Zingaretti all’angolo per le elezioni regionali. Si sente assediato da Tafazzi

            La situazione di Nicola Zingaretti e del suo Pd si dev’essere aggravata se a preoccuparsene sono stati con interventi simultanei i due Stefani di Repubblica, Cappellini e Folli, in Repubblica 1ordine rigorosamente alfabetico Repubblica 2ma entrambi richiamati in prima pagina,  accomunati dalla preoccupazione che, specie dopo l’accordo raggiunto nel centrodestra sulle candidature ai vertici delle sei regioni in cui si voterà il 20 settembre, precipitino l’uno e l’altro: il segretario e il partito principale della sinistra.

          Le  sorti del Pd erano già a cuore del giornale fondato da Eugenio Scalfari quando la proprietà era ancora dei figli di Carlo De Benedetti e vi sono rimaste anche all’arrivo del nuovo proprietario, il giovane nipote del compianto Gianni Agnelli: John Elkann. Che ne ha cambiato immediatamente il direttore ma con la stessa simpatia, chiamiamola così, per il partito guidato da Zingaretti.
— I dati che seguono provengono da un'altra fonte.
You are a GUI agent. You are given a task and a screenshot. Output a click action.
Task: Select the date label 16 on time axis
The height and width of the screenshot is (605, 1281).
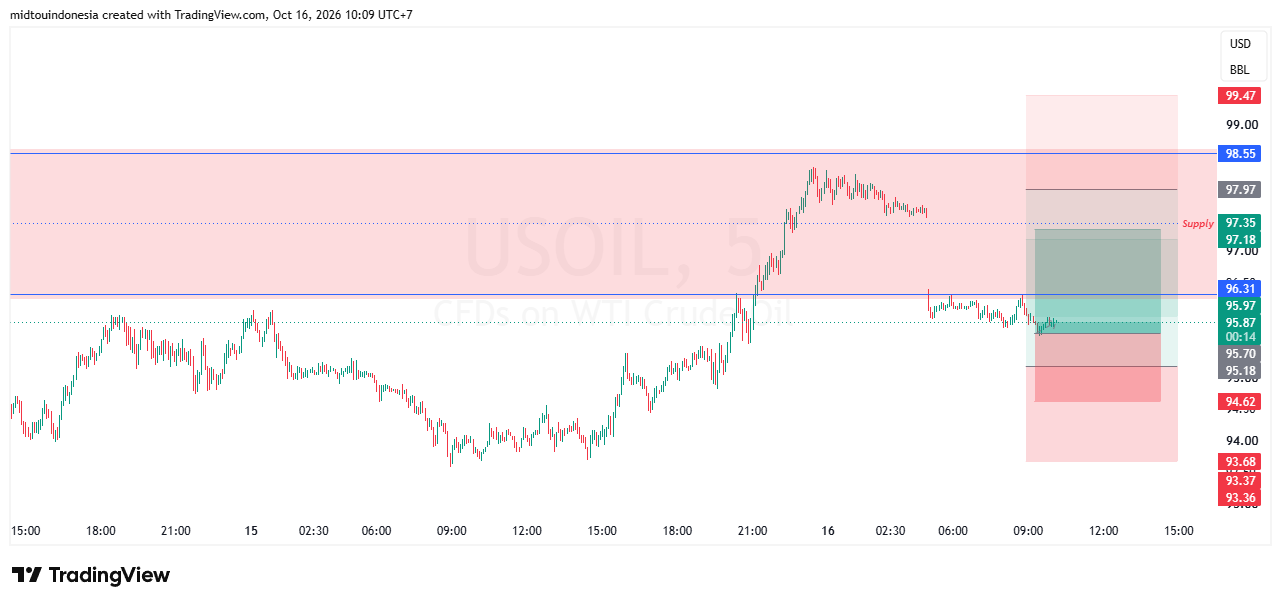click(828, 531)
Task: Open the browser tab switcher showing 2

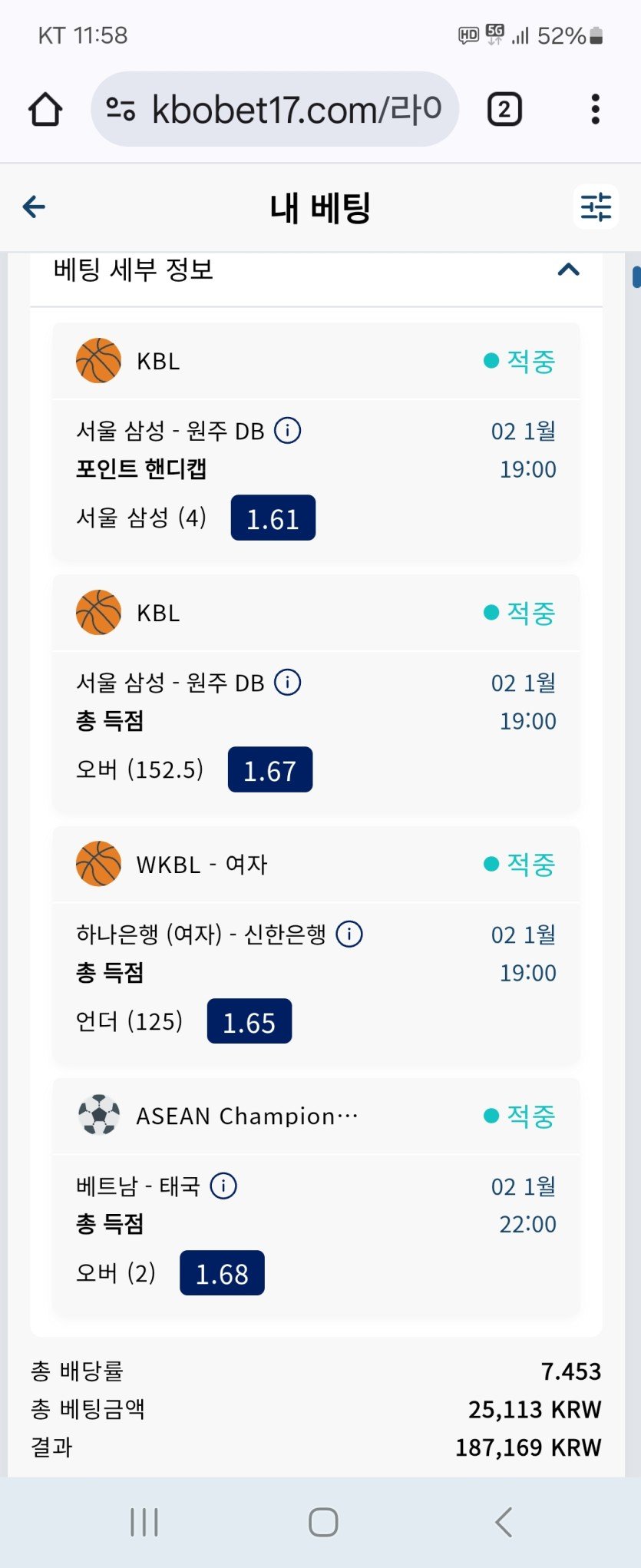Action: tap(504, 110)
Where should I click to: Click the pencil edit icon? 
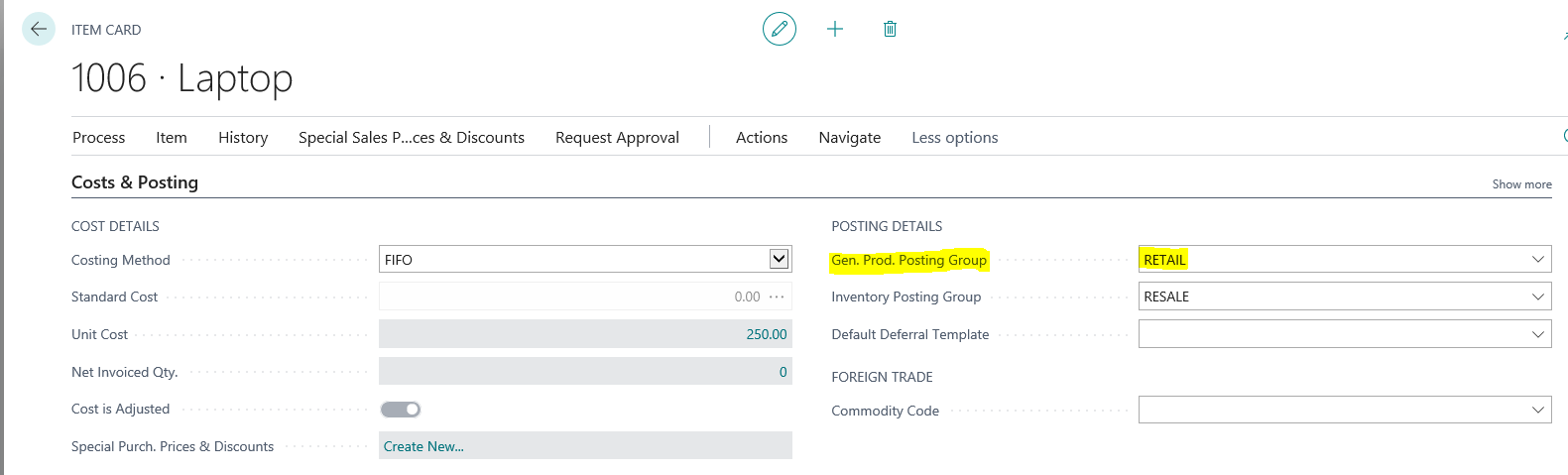point(780,29)
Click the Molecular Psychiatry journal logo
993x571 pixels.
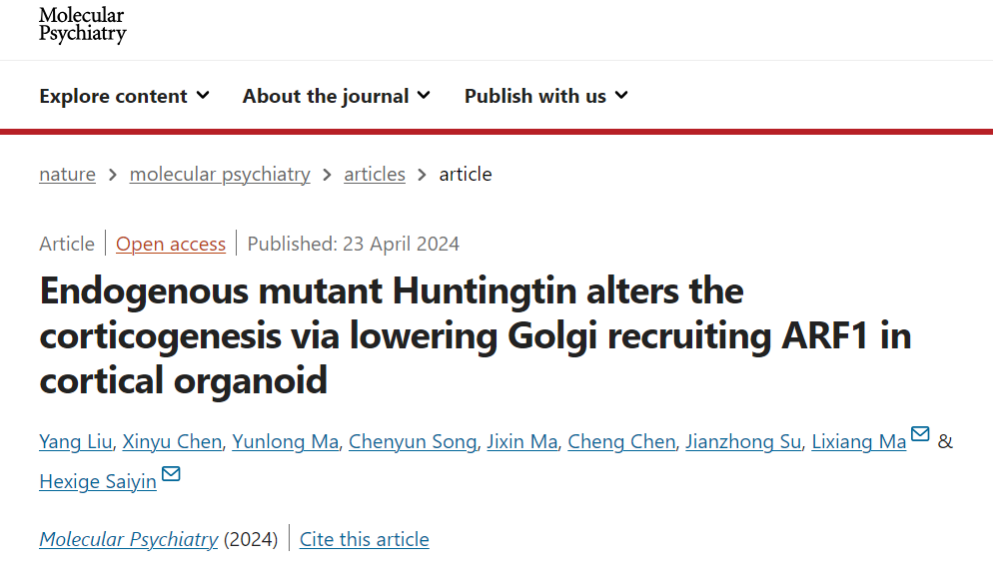pyautogui.click(x=83, y=25)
         E’ cambiato solo il grado di fiducia, un po’ ridottosi, verso il presidente del Consiglio Giuseppe Conte, di cui non a caso anche Scalfari, autoproclamatosi garante dell’anima del giornale, pur continuando a considerare il presidente del Consiglio progressista, liberalsocialista e quant’altro, emulo contemporaneamente di Aldo Moro e di Camillo Benso di Cavour, ha cominciato ad avvertire e lamentare la debolezza. Che deriva dal fatto di doversi guadagnare “giorno per giorno” -ha scritto- l’appoggio dei suoi soci di governo, “soprattutto” dei grillini. Fra i quali, a parte lo stesso Grillo, che però è troppo “elevato”, diciamo così, per occuparsene davvero, e a tempo pieno, Conte sembra spesso creare più problemi e preoccupazioni che altro, specie da quando si è scoperto con qualche sondaggio che una sua lista personale alle prossime elezioni politiche porterebbe il Movimento 5 Stelle sotto il 10 per cento, dal 32 e rotti di due anni fa e dal 17 dell’anno dopo, in occasione del rinnovo del Parlamento Europeo.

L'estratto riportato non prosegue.